• [TEXTE FOURNI]:
---+---

Pour ce qui dépend de Benoît XVI, elle liera assurément, d’une manière ou d’une autre, deux certitudes qui l’habitent, depuis qu’il est en charge du problème, c'est-à-dire depuis 1982. D’une part, compte tenu de la manière « révolutionnaire » dont a procédé, selon lui, la réforme de Paul VI, la liturgie antérieure ne peut pas être considérée comme abrogée : il faut donc lui assurer une place officielle. D’autre part, la réforme de Paul VI, après 35 ans d’usage n’a pas donné les fruits que l’on en espérait : il faut donc, en douceur et avec patience, procéder à une « réforme de la réforme », qui la ramène dans la ligne des réformes accomplies par Pie XII à l’époque du Mouvement liturgique. Ce qui n’est qu’un élément d’un plus vaste programme.

 

Révolution conservatrice

 

Car ce qui a fait l’élection du pape Ratzinger, c’est l’appoint décisif que lui a apporté le cardinal Camillo Ruini, Vicaire de Rome et président de la conférence épiscopale italienne. Ces deux intellectuels se sont accordés sur un constat et sur un programme qui a convaincu les deux tiers du Sacré Collège.

---+---

• [CONSIGNES]:
A. Reproduisez le passage du texte sur Benoît XVI allant de « Révolution conservatrice » à « du Sacré Collège. », en remplaçant « intellectuels » par « théologiens ».
B. Prolongez le texte sur Benoît XVI au-delà de sa dernière phrase.
Les lignes présentées ensuite n'ont aucun lien avec le texte sur Benoît XVI.

• [DONNÉES FOURNIES]:
---+---

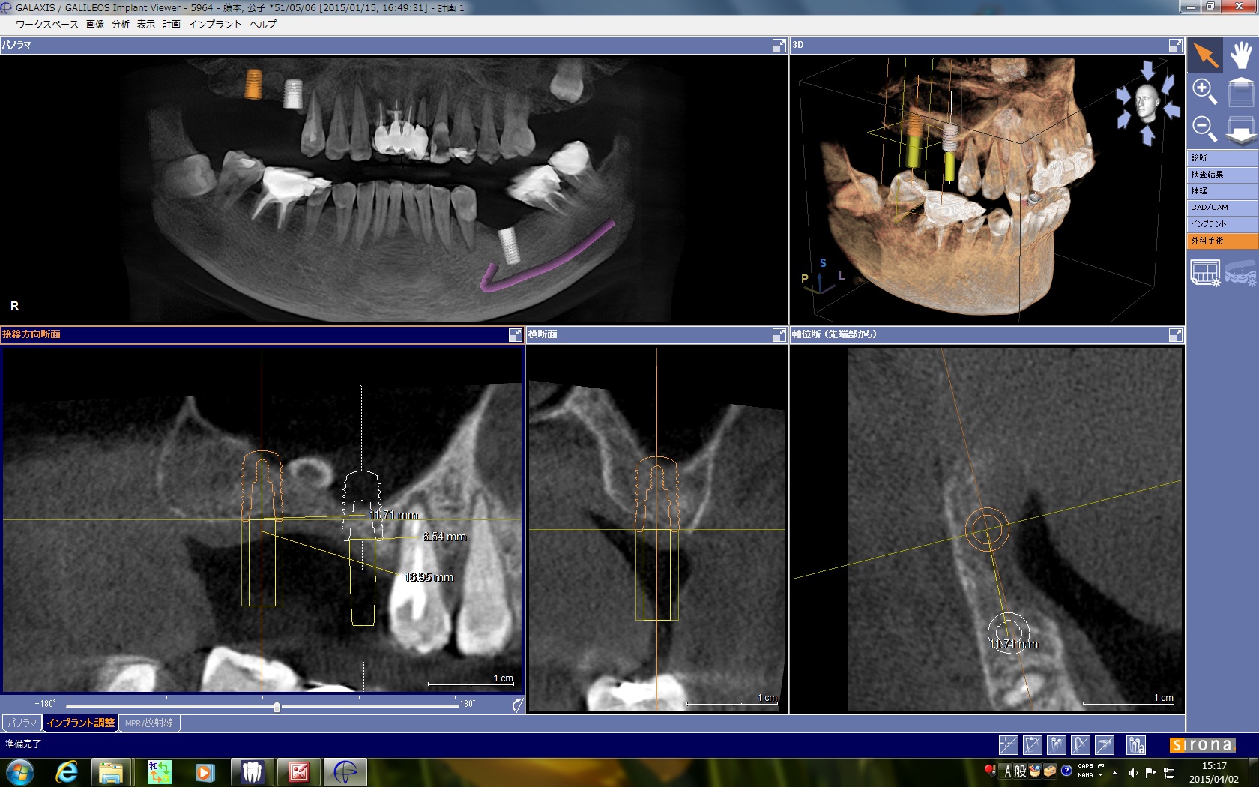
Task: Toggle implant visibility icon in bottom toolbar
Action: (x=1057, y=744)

---+---

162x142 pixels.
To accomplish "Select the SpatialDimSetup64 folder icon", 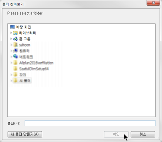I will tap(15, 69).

---+---

• [RÉPONSES]:
A.
Révolution conservatrice

 

Car ce qui a fait l’élection du pape Ratzinger, c’est l’appoint décisif que lui a apporté le cardinal Camillo Ruini, Vicaire de Rome et président de la conférence épiscopale italienne. Ces deux théologiens se sont accordés sur un constat et sur un programme qui a convaincu les deux tiers du Sacré Collège.

B.
Ce « programme » est celui d’une reprise forte du gouvernement de l’Église, une purification de ses « vêtements et de son visage si sales », selon les expressions de Josef Ratzinger dans le Chemin de Croix au Colisée, du 25 mars. Benoît XVI propose un renforcement de la formation doctrinale et morale du clergé. Il croit à une relance effective de l’évangélisation et de l’enseignement du catéchisme. Il espère en un relèvement qualitatif des célébrations eucharistiques. Ils sont prêts à lancer une nouvelle campagne missionnaire.

Il est surtout convaincu que la vraie bataille de l’Église ne sera pas contre l’islam – même s’il peut faire beaucoup de victimes et de martyrs – ni contre les autres religions. Il partage, à cet égard, le jugement déjà ancien de Urs von Balthasar : devant la modernité, seul le christianisme, s’il veut se présenter comme tel, fait le poids. Selon Benoît XVI et les ratzinguériens, le conflit à venir c’est d’abord le conflit culturel entre l’Église et « la radicale émancipation de l’homme vis-à-vis de Dieu et des racines de la vie », qui caractérise la culture occidentale devenue la culture mondiale, et qui, au nom de la liberté absolue amène à la destruction de toute liberté.

Pour ces penseurs – mais seront-ils aussi des pasteurs efficaces ? – l’Église devra trouver des alliés proches ou lointains, comme a tenté de le faire leur mouvement de référence, Communion et Libération.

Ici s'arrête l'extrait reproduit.